The command to run this PrimateAI script is :
python /path/to/source/PrimateAI_v0.2.py \
/path/to/demodata/full_set_snp_info.csv \
/path/to/demodata/conservation_profile.npy
/path/to/demodata/benign_train_snps.txt
/path/to/demodata/benign_validation_snps.txt
/path/to/demodata/unknown_validation_snps.txt
/path/to/demodata/benign_test_snps.txt
/path/to/demodata/unknown_test_snps.txt
/path/to/demodata/secondary_structure_seqtoseq.hdf5
/path/to/demodata/solvent_accessibility_seqtoseq.hdf5
/path/to/output/folder/
The script trains eight separate neural net models and ensemble them. Thus it paralleles the jobs on 8 GPUs. Users can modify the script to suit their needs.
OUTPUT FILES
PrimateAI v0.2 will generate two files benign_test.csv and unknown_test.csv to output the prediction results for benign_test_snps.txt and unknown_test_snps.txt. The last column is the ensembled predicted pathogenicity for each variants.

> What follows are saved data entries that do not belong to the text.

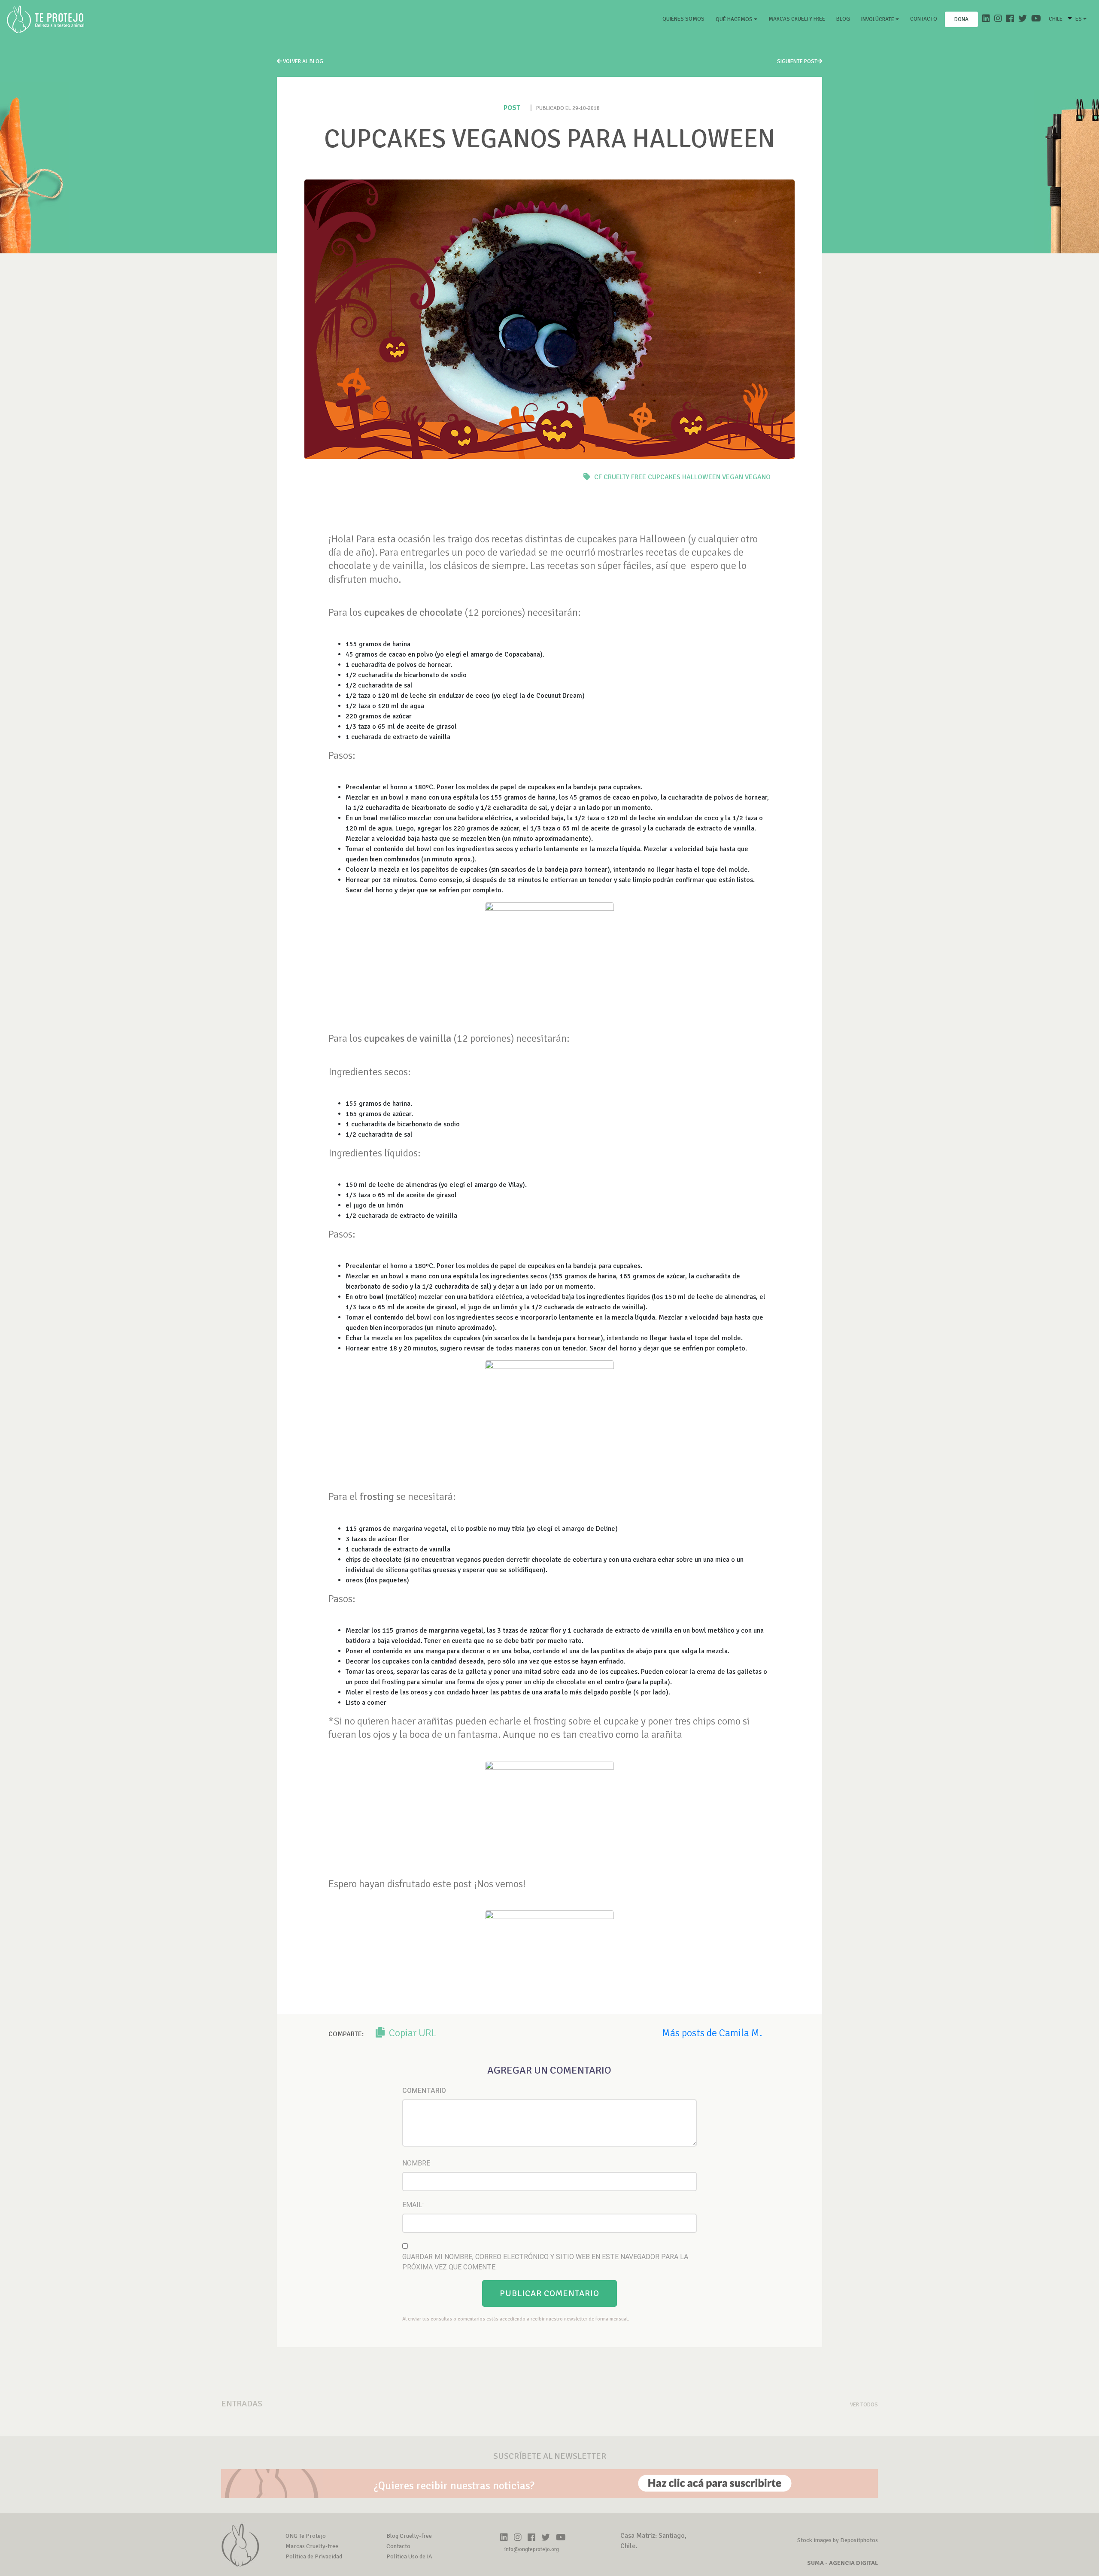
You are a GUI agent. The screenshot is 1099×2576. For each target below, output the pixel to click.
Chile (1056, 18)
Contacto (923, 18)
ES (1079, 18)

It will also make a directory "current_weights" to store the trained model weights from eight different neural net models.
EVALUATION OUTPUTS
The script evaluation.py will evaluate the output files benign_test.csv and unknown_test.csv and output the accuracy generated from the test dataset.
python /path/to/source/evaluation.py \
/path/to/output/folder/
RELEASE NOTE
Current version of PrimateAI for downloading is v0.2.